*** Given records

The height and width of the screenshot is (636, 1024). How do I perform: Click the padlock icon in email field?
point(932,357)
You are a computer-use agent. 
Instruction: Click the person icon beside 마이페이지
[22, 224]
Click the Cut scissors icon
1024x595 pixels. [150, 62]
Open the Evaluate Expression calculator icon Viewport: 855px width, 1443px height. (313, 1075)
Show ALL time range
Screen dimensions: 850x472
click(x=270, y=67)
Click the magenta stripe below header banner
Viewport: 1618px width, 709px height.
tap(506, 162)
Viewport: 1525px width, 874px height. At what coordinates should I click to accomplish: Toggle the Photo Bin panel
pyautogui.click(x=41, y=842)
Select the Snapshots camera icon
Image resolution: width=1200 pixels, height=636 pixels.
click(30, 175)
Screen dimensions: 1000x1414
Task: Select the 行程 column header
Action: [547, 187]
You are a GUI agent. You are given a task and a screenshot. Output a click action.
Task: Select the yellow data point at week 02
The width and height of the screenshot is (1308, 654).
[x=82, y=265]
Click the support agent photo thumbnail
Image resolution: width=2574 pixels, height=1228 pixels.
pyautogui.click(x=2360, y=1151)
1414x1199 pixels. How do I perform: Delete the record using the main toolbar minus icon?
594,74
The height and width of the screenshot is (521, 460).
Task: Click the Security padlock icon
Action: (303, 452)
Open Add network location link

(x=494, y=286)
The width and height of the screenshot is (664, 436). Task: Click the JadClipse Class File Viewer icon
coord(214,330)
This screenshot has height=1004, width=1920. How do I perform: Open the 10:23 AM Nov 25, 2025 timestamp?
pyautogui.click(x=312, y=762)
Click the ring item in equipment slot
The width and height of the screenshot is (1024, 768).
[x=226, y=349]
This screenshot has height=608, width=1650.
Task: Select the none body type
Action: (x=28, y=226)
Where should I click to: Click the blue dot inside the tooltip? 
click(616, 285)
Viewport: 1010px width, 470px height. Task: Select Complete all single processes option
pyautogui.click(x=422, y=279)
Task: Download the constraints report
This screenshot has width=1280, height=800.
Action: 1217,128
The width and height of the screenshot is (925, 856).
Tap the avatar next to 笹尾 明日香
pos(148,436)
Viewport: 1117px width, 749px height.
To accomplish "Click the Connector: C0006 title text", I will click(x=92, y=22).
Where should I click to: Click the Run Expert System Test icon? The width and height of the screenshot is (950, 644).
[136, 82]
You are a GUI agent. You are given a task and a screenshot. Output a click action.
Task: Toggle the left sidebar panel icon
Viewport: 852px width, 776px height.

******

● **Work instruction**
Copy every entry exactly, leaving nothing out.

● **Answer to this exercise**
The height and width of the screenshot is (636, 1024). How do I perform: Click the padlock icon in email field?
point(932,357)
You are a computer-use agent. 
Instruction: Click the person icon beside 마이페이지
[22, 224]
Click the Cut scissors icon
1024x595 pixels. [150, 62]
Open the Evaluate Expression calculator icon Viewport: 855px width, 1443px height. (313, 1075)
Show ALL time range
Screen dimensions: 850x472
click(x=270, y=67)
Click the magenta stripe below header banner
Viewport: 1618px width, 709px height.
tap(506, 162)
Viewport: 1525px width, 874px height. At what coordinates should I click to accomplish: Toggle the Photo Bin panel
pyautogui.click(x=41, y=842)
Select the Snapshots camera icon
Image resolution: width=1200 pixels, height=636 pixels.
click(30, 175)
Screen dimensions: 1000x1414
Task: Select the 行程 column header
Action: [547, 187]
You are a GUI agent. You are given a task and a screenshot. Output a click action.
Task: Select the yellow data point at week 02
The width and height of the screenshot is (1308, 654).
[x=82, y=265]
Click the support agent photo thumbnail
Image resolution: width=2574 pixels, height=1228 pixels.
pyautogui.click(x=2360, y=1151)
1414x1199 pixels. How do I perform: Delete the record using the main toolbar minus icon?
594,74
The height and width of the screenshot is (521, 460).
Task: Click the Security padlock icon
Action: (303, 452)
Open Add network location link

(x=494, y=286)
The width and height of the screenshot is (664, 436). Task: Click the JadClipse Class File Viewer icon
coord(214,330)
This screenshot has height=1004, width=1920. How do I perform: Open the 10:23 AM Nov 25, 2025 timestamp?
pyautogui.click(x=312, y=762)
Click the ring item in equipment slot
The width and height of the screenshot is (1024, 768).
[x=226, y=349]
This screenshot has height=608, width=1650.
Task: Select the none body type
Action: (x=28, y=226)
Where should I click to: Click the blue dot inside the tooltip? 
click(616, 285)
Viewport: 1010px width, 470px height. Task: Select Complete all single processes option
pyautogui.click(x=422, y=279)
Task: Download the constraints report
This screenshot has width=1280, height=800.
Action: 1217,128
The width and height of the screenshot is (925, 856).
Tap the avatar next to 笹尾 明日香
pos(148,436)
Viewport: 1117px width, 749px height.
To accomplish "Click the Connector: C0006 title text", I will click(x=92, y=22).
Where should I click to: Click the Run Expert System Test icon? The width and height of the screenshot is (950, 644).
[136, 82]
You are a GUI agent. You are given a task and a screenshot. Output a click action.
Task: Toggle the left sidebar panel icon
Viewport: 852px width, 776px height.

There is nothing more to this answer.